WHAT IS EXPECTED: Format every line of the items as a Markdown table with the columns "Row" and "Line", skipping blank lines and leaving the pictures out.

PROVIDED RECORDS:
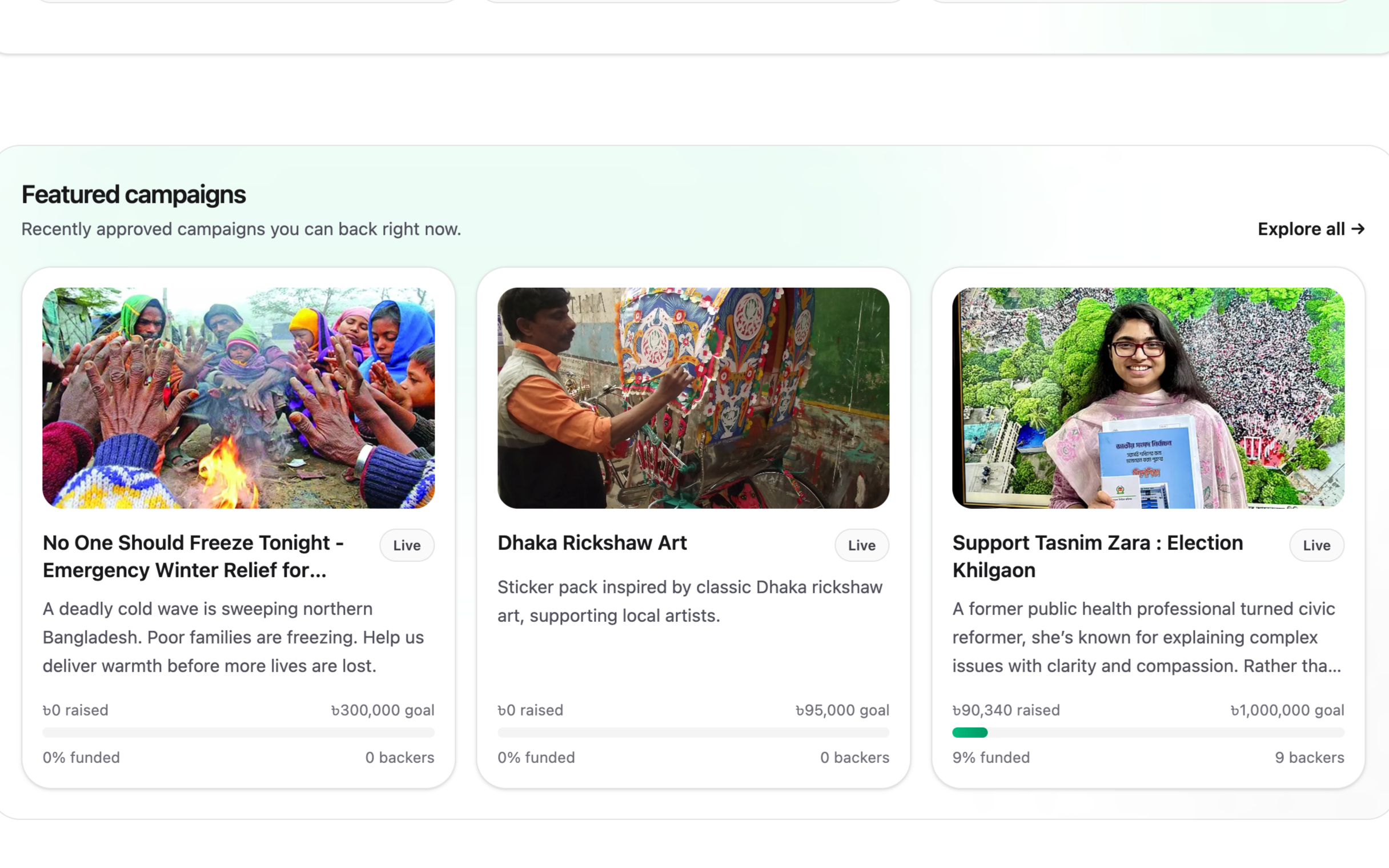Click the Live badge on Dhaka Rickshaw Art
The height and width of the screenshot is (868, 1389).
(861, 545)
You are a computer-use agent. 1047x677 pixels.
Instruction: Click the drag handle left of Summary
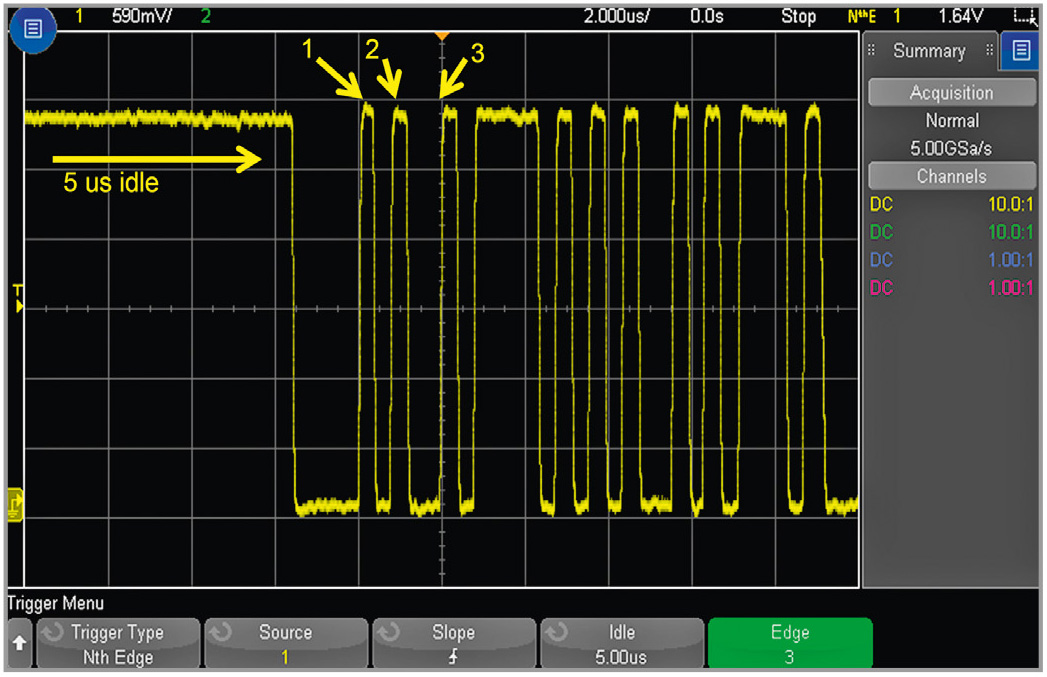tap(872, 51)
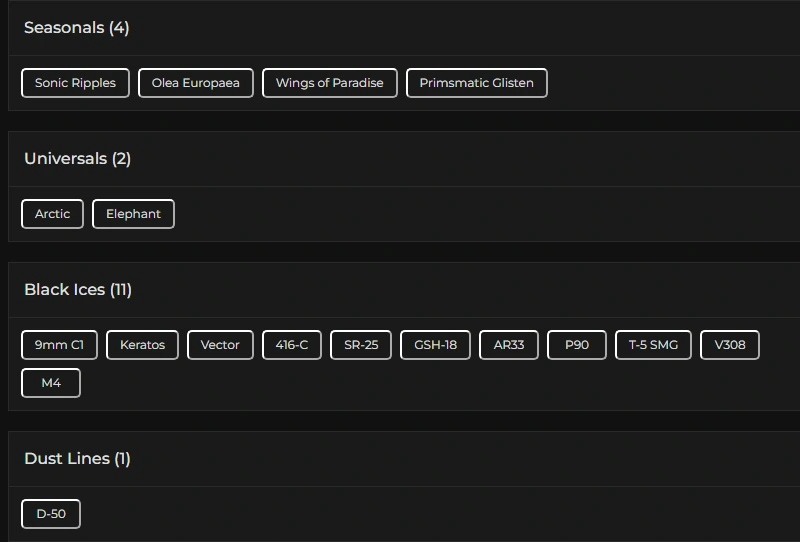Click the Arctic universal skin tag

[x=52, y=214]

FINAL ANSWER:
| Row | Line |
|---|---|
| 1 | Click the Live badge on Dhaka Rickshaw Art |
| 2 | The height and width of the screenshot is (868, 1389). |
| 3 | (861, 545) |
| 4 | You are a computer-use agent. 1047x677 pixels. |
| 5 | Instruction: Click the drag handle left of Summary |
| 6 | tap(872, 51) |
| 7 | Click the Arctic universal skin tag |
| 8 | [x=52, y=214] |